[Saved data entries]
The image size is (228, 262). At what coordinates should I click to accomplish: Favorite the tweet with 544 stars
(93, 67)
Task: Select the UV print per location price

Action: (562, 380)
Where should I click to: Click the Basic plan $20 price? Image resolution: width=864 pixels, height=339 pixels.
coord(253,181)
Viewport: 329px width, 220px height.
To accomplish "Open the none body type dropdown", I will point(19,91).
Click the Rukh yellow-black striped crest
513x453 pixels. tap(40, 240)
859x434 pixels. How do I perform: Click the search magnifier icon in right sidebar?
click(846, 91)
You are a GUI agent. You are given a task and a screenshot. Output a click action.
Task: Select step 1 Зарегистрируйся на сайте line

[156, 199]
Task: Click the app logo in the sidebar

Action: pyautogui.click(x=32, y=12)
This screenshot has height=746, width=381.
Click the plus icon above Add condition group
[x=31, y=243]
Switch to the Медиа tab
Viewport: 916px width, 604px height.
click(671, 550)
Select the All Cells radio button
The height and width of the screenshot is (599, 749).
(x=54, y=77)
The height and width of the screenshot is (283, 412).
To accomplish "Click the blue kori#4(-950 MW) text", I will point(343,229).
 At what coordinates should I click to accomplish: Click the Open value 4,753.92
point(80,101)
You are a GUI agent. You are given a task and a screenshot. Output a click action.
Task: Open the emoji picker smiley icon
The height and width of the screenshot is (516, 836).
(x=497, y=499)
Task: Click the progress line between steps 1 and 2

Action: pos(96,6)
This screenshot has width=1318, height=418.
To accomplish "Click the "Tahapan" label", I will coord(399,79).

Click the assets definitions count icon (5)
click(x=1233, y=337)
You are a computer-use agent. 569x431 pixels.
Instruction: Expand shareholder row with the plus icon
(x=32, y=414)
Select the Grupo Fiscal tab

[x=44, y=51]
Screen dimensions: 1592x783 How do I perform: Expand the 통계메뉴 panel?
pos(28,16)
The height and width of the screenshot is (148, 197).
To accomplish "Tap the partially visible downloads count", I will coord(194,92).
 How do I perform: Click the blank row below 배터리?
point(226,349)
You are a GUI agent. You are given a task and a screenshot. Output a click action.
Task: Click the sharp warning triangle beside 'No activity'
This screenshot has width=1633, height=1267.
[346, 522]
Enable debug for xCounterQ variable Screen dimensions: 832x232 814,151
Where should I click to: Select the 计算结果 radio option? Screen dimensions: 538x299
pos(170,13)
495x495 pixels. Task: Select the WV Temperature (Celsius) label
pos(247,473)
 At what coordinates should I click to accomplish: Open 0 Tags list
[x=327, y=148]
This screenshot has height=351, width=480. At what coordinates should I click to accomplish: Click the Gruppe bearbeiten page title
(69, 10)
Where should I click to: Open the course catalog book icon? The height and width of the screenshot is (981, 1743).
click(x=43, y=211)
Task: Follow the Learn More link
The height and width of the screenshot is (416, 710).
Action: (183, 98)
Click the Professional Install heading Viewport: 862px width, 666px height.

■ **Task to complete**
None of the records may be omitted or altered when they are given again.

■ **Solution**
The image size is (228, 262). At what coordinates should I click to accomplish: Favorite the tweet with 544 stars
(93, 67)
Task: Select the UV print per location price

Action: (562, 380)
Where should I click to: Click the Basic plan $20 price? Image resolution: width=864 pixels, height=339 pixels.
coord(253,181)
Viewport: 329px width, 220px height.
To accomplish "Open the none body type dropdown", I will point(19,91).
Click the Rukh yellow-black striped crest
513x453 pixels. tap(40, 240)
859x434 pixels. How do I perform: Click the search magnifier icon in right sidebar?
click(846, 91)
You are a GUI agent. You are given a task and a screenshot. Output a click action.
Task: Select step 1 Зарегистрируйся на сайте line

[156, 199]
Task: Click the app logo in the sidebar

Action: pyautogui.click(x=32, y=12)
This screenshot has height=746, width=381.
Click the plus icon above Add condition group
[x=31, y=243]
Switch to the Медиа tab
Viewport: 916px width, 604px height.
click(671, 550)
Select the All Cells radio button
The height and width of the screenshot is (599, 749).
(x=54, y=77)
The height and width of the screenshot is (283, 412).
To accomplish "Click the blue kori#4(-950 MW) text", I will point(343,229).
 At what coordinates should I click to accomplish: Click the Open value 4,753.92
point(80,101)
You are a GUI agent. You are given a task and a screenshot. Output a click action.
Task: Open the emoji picker smiley icon
The height and width of the screenshot is (516, 836).
(x=497, y=499)
Task: Click the progress line between steps 1 and 2

Action: pos(96,6)
This screenshot has width=1318, height=418.
To accomplish "Click the "Tahapan" label", I will coord(399,79).

Click the assets definitions count icon (5)
click(x=1233, y=337)
You are a computer-use agent. 569x431 pixels.
Instruction: Expand shareholder row with the plus icon
(x=32, y=414)
Select the Grupo Fiscal tab

[x=44, y=51]
Screen dimensions: 1592x783 How do I perform: Expand the 통계메뉴 panel?
pos(28,16)
The height and width of the screenshot is (148, 197).
To accomplish "Tap the partially visible downloads count", I will coord(194,92).
 How do I perform: Click the blank row below 배터리?
point(226,349)
You are a GUI agent. You are given a task and a screenshot. Output a click action.
Task: Click the sharp warning triangle beside 'No activity'
This screenshot has width=1633, height=1267.
[346, 522]
Enable debug for xCounterQ variable Screen dimensions: 832x232 814,151
Where should I click to: Select the 计算结果 radio option? Screen dimensions: 538x299
pos(170,13)
495x495 pixels. Task: Select the WV Temperature (Celsius) label
pos(247,473)
 At what coordinates should I click to accomplish: Open 0 Tags list
[x=327, y=148]
This screenshot has height=351, width=480. At what coordinates should I click to accomplish: Click the Gruppe bearbeiten page title
(69, 10)
Where should I click to: Open the course catalog book icon? The height and width of the screenshot is (981, 1743).
click(x=43, y=211)
Task: Follow the Learn More link
The height and width of the screenshot is (416, 710).
Action: (183, 98)
Click the Professional Install heading Viewport: 862px width, 666px height.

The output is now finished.